Paul-André Proulx

Littérature Québecoises

Poirier, Philippe-Jean.

Jos. Éd. Marchand de feuilles, 2010, 215 p.

La Vie de bûcheron de Jos Montferrant

Sans se démarquer du point de vue littéraire, le roman pose le héros Jos Montferrant comme l’ancêtre du Québécois francophone d’aujourd’hui. Le « Samson canadien », né à Montréal en 1802, se caractérise par son indifférence à l’égard des ambitions de sa propre nation. Il ne se sent aucunement attaché au ceinturon fléché que l’on porte dans le Bas-Canada, le Québec actuel. Devenu adulte à l’époque des patriotes, il est même agacé par leurs revendications.

Il mène une vie de fainéantise en attendant de pouvoir identifier le grand rêve qui l’habite jusqu’à ce que sa mère le chasse du logis à 16 ans. Devenue veuve très tôt, elle escompte que ses trois fils se casent rapidement pour la libérer de ses obligations pécuniaires à leur endroit. Doué d’une force herculéenne, Jos se tourne vers le monde de la boxe. La chance lui sourit quand son ami Peter Aylen lui décroche un combat à la Place d’Armes. Sa victoire décisive sur un maître de ce sport en Angleterre le couvre de lauriers aux yeux des Canadiens-français. Il est loin de devenir le Maurice Richard du X1X e siècle même si son don exceptionnel l’appelle à figurer comme le sauveur des siens. Sa gloriole de vainqueur s’étiole en un jour comme l’hémérocalle. « C’est-ti pas triste de voir ce que vous devenez, lui lancera un cabaretier patriote. Boire comme un animal, jouer les gros bras contre les gens de sa race... »

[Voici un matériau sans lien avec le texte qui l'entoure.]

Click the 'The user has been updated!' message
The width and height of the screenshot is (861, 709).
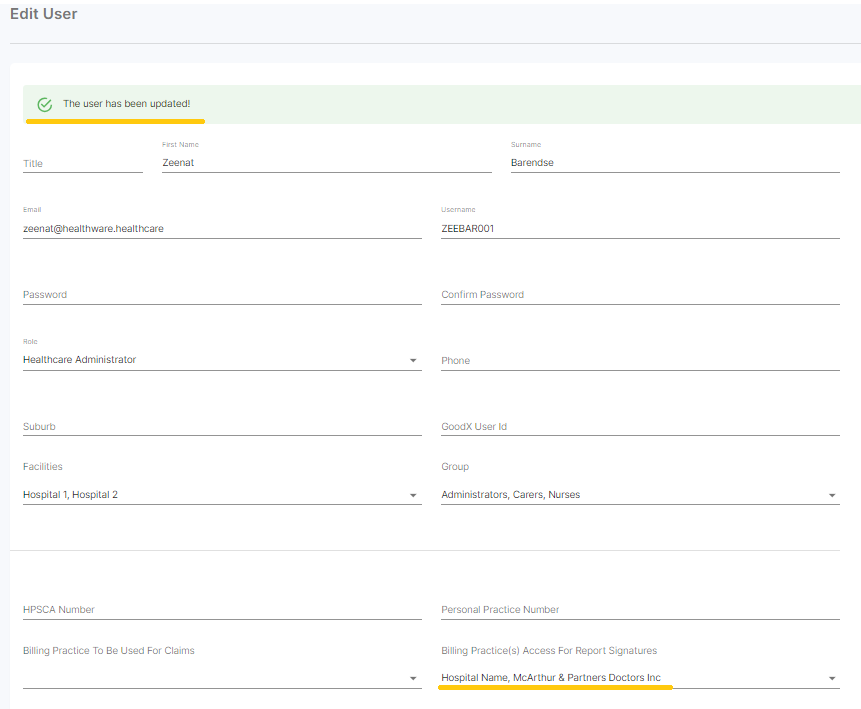[126, 104]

Jos s’attend à réaliser de « grandes choses » sans être capable d’identifier le domaine où il pourrait exceller. Sa quête de soi tergiverse sur un parcours exempt de balises, voire un parcours qui l’amène à renier ses origines. S’il est un héraut, c’est celui de l’indétermination : « What does Quebec want ? » Sa vie s’est consacrée à un monde « sans allégeances ». Mille métiers, milles misères, il offre ses bras aux plus offrants. L’Outaouais l’accueille comme bûcheron, mais, rapidement, il doit participer à des bains de sang auxquels se livrent les Shiners (Irlandais) et les Orangistes (Anglais) pour s’assurer de l’hégémonie sur les eaux de la rivière Gatineau, le véhicule servant au transport des billes de bois.

Le roman se limite à des aspects fragmentaires, qui ternissent la renommée de cette légende de notre folklore, mais il contribue tout de même au débat identitaire actuel.